• Kino
  • Mapa
  • Ogłoszenia
  • Forum
  • Komunikacja
  • Raport

Krwawy Sport 3. Paweł "Esior" Wróblewski zaczął walczyć, by obronić siebie

Rafał Sumowski
2 maja 2021 (artykuł sprzed 3 lat) 

Paweł Wróblewski trenuje sporty walki od najmłodszych lat. Zaczął, bo był najniższy i z tego powodu rówieśnicy mu dokuczali. Teraz tylko nieliczni mają odwagę, aby wejść w drogę 35-latkowi z Gdańska. Jego sportowa ścieżka wiodła przez taekwon-do ITF, kickboxing i fight football, łączący rugby, boks i MMA. 8 maja zadebiutuje zaś w walkach na gołe pięści podczas gali "Krwawy Sport 3" w Redzie. Sport z powodzeniem łączy z pracą zawodową.



Rafał "Łazar" Łazarek: W walkach na gołe pięści liczy się charakter. Poznaj boksera, którego znają także w Irlandii



Czy kiedykolwiek się z kimś biłe(a)ś?

Paweł "Esior" Wróblewski 8 maja zaprezentuje się w ringu podczas gali "Krwawy Sport 3" w Redzie. W debiutanckiej walce na gołe pięści w kategorii do 80 kg zmierzy się z amatorskim mistrzem Polski w MMA - Sebastianem Skiermańskim.

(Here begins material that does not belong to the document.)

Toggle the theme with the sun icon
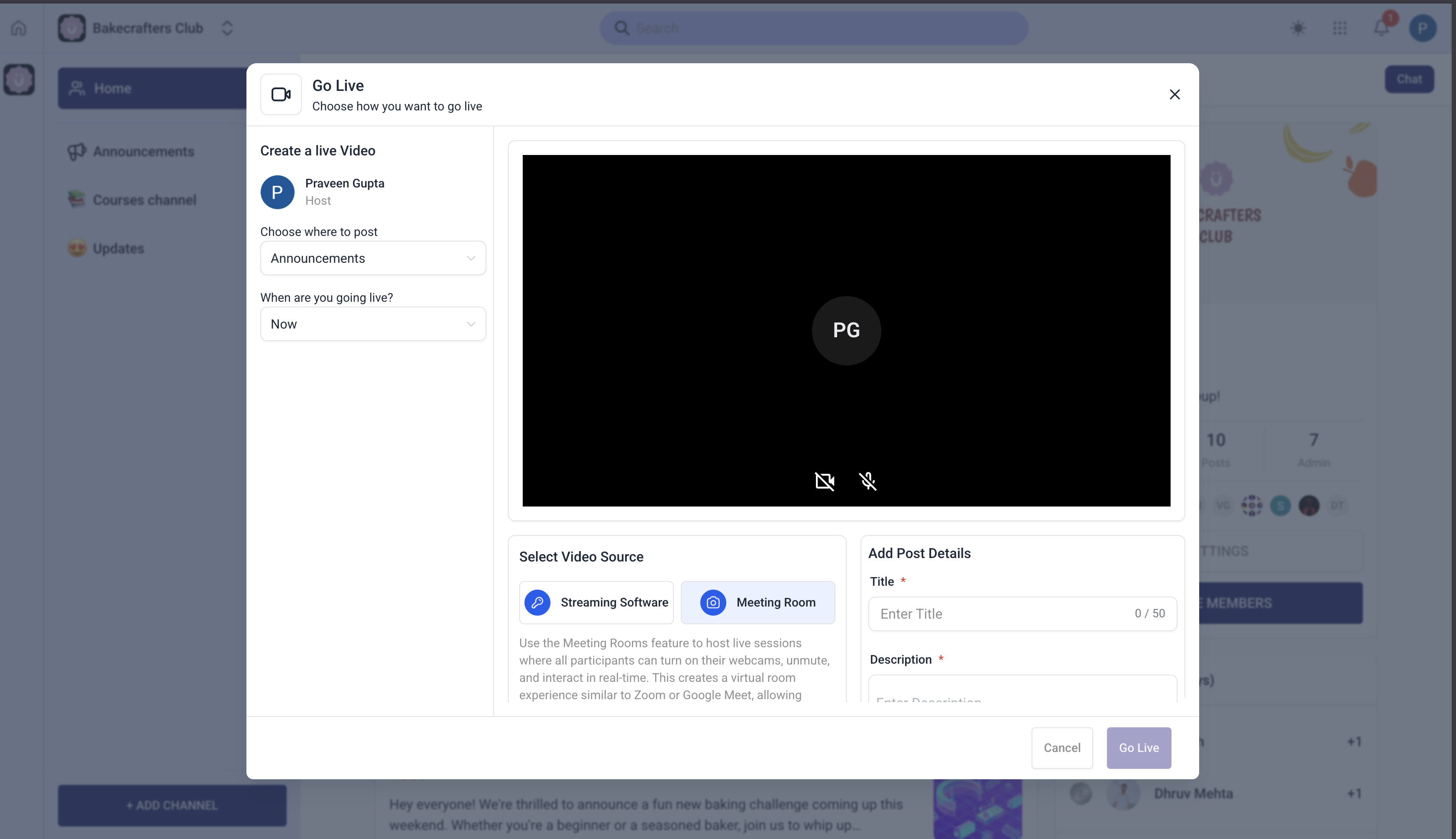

Wcześniej w tej specjalności jedynie sekundował w narożniku przyjacielowi. Rafał "Łazar" Łazarek, którego drogę do walk na gołe pięści opisywaliśmy we wrześniu ubiegłego roku, korzystał z jego wskazówek podczas walk na galach "Gromda".

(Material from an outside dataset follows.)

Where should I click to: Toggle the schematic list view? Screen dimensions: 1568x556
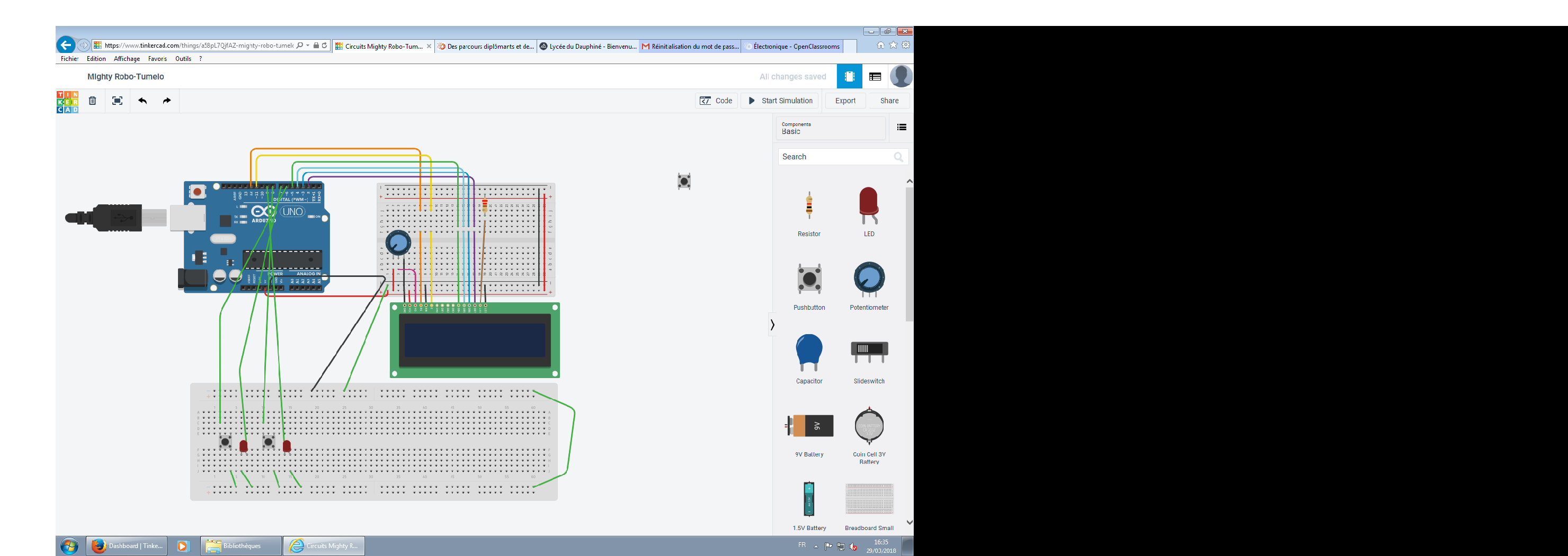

- Znamy się jeszcze z czasów szkolnych. To właśnie "Łazar" sprawił, że "zajarałem" się walkami na gołe pięści. W "Gromdzie" zobaczyłem, z czym to się je i też chciałem spróbować. Tam nie pasowałem jednak wagowo. Dlatego, gdy pojawiła się szansa na angaż w "Krwawym Sporcie", od razu podpisałem umowę na kilka walk - mówi nam Paweł Wróblewski.
  • Paweł Wróblewski podczas treningu z Pawłem Świeczkowskim.
Mieszkający w Świbnie 35-latek w środowisku sportowym jest znany pod pseudonimem "Esior". Sztuki walki walki trenuje od 8. roku życia.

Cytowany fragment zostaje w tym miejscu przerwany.